ACTIVITY — Search the listing below, and show each line that includes the word "Given".
### DATA
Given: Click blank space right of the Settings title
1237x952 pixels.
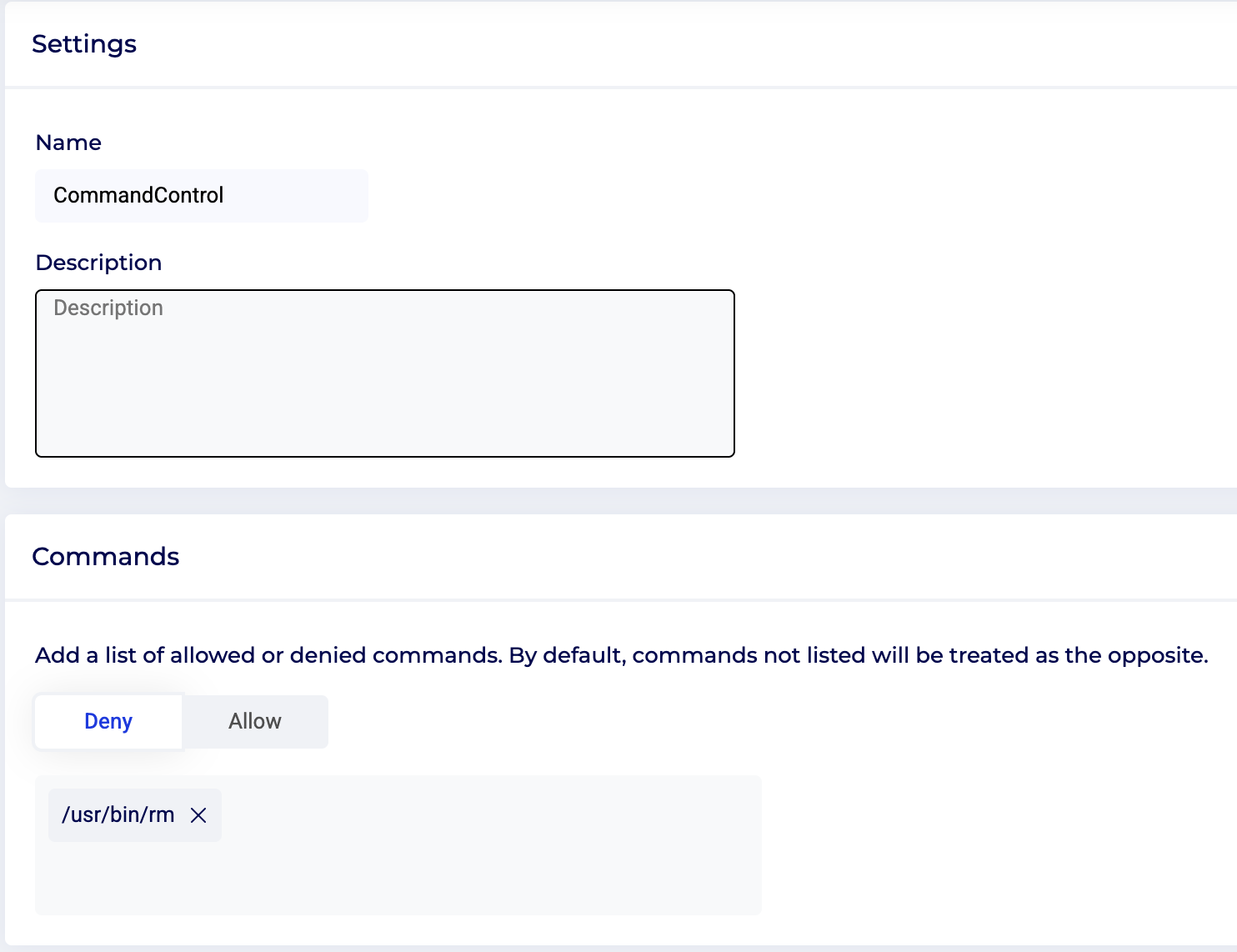Looking at the screenshot, I should coord(667,44).
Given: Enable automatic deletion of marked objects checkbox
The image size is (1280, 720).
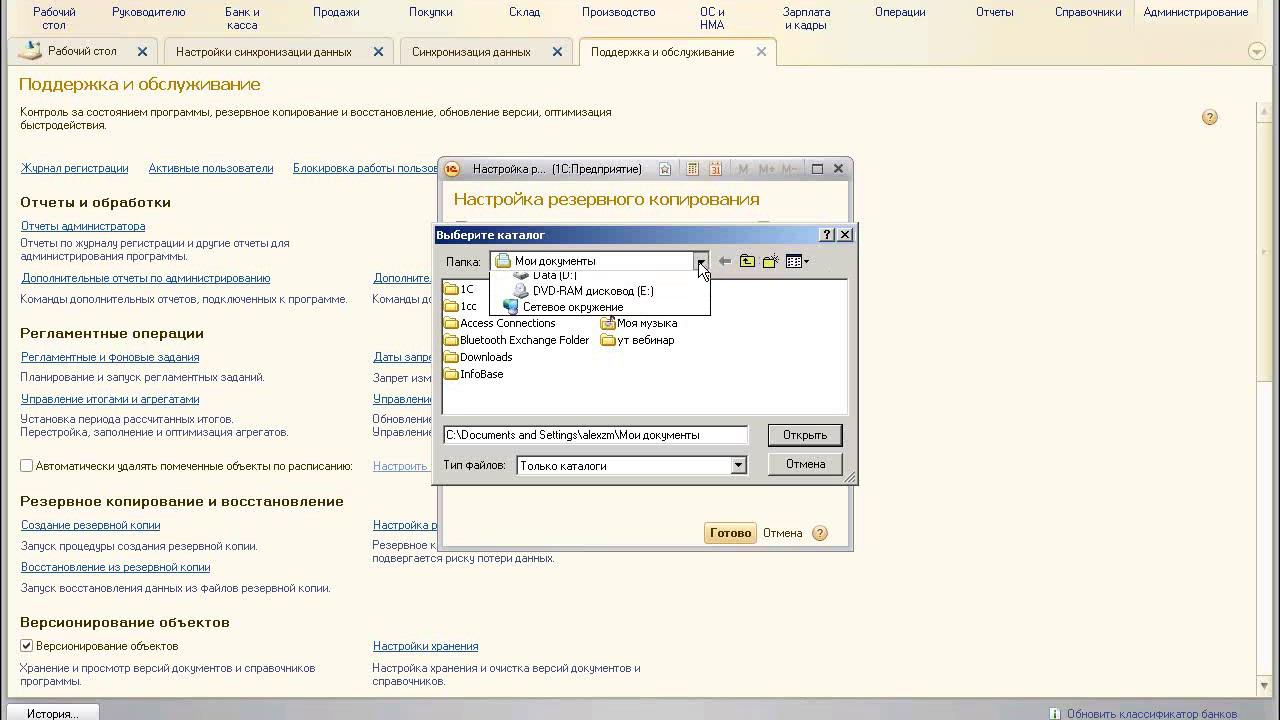Looking at the screenshot, I should click(27, 466).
######
ANSWER TO THIS PROBLEM —
Given: Click blank space right of the Settings title
Given: Enable automatic deletion of marked objects checkbox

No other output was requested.